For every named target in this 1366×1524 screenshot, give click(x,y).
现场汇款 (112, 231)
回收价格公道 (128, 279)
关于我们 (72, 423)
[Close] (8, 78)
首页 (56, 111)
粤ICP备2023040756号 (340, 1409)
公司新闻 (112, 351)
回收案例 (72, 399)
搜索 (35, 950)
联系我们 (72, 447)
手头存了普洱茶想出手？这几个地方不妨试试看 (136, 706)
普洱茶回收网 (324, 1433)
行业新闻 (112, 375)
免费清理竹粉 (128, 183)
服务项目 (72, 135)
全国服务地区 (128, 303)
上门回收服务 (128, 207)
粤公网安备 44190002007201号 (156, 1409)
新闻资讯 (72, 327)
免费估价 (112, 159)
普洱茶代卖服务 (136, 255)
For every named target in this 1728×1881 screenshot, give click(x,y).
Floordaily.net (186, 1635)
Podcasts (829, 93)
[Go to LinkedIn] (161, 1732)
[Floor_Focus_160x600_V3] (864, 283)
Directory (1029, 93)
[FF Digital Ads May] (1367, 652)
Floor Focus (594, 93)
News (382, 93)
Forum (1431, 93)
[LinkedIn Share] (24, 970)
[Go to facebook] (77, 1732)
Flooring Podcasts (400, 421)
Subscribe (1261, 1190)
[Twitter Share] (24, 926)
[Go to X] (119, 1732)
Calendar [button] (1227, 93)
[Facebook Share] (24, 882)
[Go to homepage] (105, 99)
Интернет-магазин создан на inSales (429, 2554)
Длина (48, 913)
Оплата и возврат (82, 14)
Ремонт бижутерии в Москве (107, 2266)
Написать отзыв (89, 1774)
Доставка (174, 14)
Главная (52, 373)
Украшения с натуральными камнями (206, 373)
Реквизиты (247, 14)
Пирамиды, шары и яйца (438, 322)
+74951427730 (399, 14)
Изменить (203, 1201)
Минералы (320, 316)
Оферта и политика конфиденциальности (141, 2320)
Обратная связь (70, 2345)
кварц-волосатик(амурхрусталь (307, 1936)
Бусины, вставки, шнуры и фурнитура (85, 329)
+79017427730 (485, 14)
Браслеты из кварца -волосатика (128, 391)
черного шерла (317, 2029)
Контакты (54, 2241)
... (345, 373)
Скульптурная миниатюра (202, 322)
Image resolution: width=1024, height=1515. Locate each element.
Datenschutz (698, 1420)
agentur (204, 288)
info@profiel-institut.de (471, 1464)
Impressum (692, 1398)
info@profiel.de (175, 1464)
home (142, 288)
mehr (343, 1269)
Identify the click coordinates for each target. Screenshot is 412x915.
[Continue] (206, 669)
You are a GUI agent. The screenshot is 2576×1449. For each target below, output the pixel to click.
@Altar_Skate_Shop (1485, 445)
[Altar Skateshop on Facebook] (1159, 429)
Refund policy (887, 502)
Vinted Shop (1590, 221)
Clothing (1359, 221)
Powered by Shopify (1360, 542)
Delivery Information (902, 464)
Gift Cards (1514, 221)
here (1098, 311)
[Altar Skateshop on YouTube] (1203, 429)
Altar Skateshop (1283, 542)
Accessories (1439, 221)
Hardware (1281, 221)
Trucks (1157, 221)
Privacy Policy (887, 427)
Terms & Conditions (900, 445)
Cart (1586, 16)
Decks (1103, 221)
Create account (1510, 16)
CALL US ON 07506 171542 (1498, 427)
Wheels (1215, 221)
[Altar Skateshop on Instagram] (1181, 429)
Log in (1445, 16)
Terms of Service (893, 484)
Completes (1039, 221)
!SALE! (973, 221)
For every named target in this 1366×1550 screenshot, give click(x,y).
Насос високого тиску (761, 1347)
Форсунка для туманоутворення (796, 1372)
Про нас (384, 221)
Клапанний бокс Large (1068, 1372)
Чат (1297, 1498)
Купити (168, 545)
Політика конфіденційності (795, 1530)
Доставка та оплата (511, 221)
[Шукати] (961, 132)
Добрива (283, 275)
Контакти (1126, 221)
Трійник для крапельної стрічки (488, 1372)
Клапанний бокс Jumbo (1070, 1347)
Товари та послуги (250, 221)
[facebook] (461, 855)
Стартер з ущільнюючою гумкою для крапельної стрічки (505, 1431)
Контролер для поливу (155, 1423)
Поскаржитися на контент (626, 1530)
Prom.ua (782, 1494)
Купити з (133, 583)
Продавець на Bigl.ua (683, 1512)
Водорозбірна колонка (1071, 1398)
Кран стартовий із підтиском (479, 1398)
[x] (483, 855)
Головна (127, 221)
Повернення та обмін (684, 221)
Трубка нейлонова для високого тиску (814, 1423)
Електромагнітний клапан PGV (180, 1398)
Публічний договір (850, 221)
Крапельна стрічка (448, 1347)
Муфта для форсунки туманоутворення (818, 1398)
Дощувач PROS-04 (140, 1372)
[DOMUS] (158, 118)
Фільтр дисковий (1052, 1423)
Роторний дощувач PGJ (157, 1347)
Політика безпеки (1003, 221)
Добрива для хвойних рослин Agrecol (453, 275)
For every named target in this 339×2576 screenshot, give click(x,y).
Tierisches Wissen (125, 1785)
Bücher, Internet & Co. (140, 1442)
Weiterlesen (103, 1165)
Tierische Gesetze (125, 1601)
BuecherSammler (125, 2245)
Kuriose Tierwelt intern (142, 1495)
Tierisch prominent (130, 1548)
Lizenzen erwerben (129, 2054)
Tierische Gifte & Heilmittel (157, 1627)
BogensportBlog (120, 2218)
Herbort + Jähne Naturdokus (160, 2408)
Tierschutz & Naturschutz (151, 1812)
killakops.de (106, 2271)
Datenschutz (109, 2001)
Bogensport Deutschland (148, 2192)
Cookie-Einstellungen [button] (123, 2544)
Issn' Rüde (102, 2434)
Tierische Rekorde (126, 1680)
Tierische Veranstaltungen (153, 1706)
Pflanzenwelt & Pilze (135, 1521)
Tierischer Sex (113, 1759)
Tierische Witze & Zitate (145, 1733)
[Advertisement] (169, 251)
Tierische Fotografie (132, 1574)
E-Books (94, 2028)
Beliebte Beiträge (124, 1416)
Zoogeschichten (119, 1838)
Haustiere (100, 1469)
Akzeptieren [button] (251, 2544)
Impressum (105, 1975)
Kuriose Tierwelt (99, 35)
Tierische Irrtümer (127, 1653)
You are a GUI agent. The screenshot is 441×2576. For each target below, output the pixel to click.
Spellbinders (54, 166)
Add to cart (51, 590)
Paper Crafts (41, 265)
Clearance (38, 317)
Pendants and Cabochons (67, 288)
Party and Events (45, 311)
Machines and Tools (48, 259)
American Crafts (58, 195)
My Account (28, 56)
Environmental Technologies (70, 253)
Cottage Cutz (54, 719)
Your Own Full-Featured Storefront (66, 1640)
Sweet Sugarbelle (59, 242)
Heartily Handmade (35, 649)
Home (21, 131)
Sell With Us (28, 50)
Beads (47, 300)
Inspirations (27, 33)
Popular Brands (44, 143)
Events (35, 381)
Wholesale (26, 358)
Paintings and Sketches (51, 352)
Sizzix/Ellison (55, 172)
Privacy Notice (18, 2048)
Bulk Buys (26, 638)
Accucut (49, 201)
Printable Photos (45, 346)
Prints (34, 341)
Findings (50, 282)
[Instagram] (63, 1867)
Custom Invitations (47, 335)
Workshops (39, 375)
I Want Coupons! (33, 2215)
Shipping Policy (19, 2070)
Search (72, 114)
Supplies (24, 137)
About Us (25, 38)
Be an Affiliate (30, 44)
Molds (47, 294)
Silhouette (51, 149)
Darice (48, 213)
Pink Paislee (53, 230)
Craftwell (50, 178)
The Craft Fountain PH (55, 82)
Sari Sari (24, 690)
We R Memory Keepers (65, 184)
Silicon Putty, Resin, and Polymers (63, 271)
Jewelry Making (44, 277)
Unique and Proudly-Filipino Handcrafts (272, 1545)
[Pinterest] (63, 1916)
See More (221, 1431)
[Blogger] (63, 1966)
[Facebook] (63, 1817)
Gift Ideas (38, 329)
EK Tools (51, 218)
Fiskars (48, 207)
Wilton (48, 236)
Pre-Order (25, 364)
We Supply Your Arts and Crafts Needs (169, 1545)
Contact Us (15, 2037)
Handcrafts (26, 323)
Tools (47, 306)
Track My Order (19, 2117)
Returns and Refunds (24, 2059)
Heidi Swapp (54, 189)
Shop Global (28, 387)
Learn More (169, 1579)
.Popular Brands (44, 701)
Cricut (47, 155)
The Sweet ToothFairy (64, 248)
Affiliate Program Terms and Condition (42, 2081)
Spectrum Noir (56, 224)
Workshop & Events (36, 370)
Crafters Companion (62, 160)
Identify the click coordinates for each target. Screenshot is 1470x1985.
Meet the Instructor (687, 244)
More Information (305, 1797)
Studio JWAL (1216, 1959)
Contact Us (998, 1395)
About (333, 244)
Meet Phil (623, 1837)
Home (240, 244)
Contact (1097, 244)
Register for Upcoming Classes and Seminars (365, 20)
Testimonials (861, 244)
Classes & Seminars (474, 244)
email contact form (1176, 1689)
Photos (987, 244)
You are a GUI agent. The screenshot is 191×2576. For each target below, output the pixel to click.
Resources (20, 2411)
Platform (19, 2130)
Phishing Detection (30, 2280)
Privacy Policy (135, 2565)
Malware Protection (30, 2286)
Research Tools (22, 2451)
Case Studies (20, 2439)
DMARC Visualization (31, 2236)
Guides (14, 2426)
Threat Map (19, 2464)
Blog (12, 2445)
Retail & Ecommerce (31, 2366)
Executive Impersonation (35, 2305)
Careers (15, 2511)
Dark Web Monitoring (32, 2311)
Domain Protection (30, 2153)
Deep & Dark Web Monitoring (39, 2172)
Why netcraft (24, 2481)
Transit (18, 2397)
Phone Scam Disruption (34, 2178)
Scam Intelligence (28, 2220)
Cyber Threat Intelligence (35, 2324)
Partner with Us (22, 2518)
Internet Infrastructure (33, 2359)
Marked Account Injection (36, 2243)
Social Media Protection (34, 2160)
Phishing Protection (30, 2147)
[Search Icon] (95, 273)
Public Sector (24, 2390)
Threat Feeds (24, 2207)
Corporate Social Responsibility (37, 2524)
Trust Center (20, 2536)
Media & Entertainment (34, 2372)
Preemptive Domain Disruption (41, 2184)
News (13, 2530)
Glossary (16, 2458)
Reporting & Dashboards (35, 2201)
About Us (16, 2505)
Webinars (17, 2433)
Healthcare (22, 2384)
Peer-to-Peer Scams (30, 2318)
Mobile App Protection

* ASSIGNMENT
Only lines containing the word "Політика" should be copied from the material above.

* RESPONSE BELOW
Політика конфіденційності (795, 1530)
Політика безпеки (1003, 221)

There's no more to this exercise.